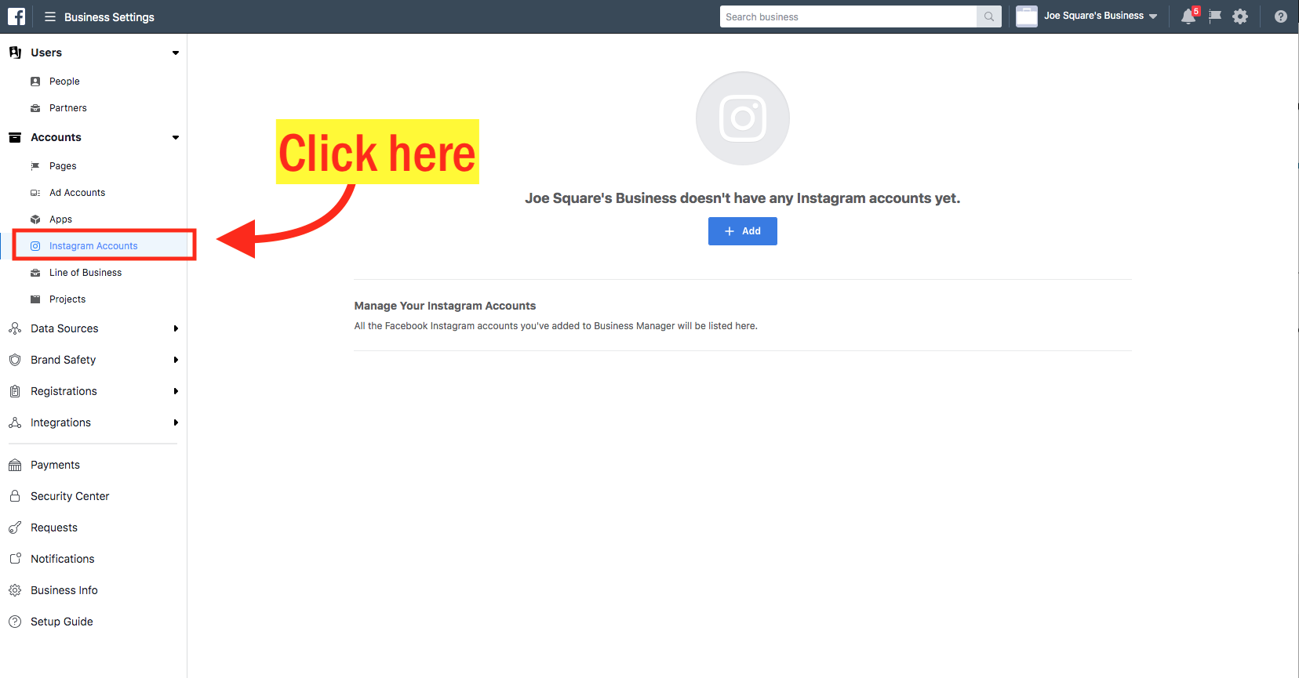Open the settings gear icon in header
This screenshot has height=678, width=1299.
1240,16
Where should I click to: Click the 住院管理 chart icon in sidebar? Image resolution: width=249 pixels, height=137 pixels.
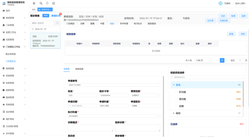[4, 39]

---

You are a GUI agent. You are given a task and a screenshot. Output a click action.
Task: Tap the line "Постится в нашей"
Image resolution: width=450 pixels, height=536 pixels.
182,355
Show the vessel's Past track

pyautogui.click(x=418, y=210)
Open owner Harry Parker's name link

## INSTRUCTIONS FOR THE TASK
Each line in the entries above, starting at the line with "Task: Tap the" and ending at the line with "Open owner Harry Parker's name link", is to be printed exactly, and only those lines.

## SOLVED PROBLEM
Task: Tap the line "Постится в нашей"
Image resolution: width=450 pixels, height=536 pixels.
182,355
Show the vessel's Past track

pyautogui.click(x=418, y=210)
Open owner Harry Parker's name link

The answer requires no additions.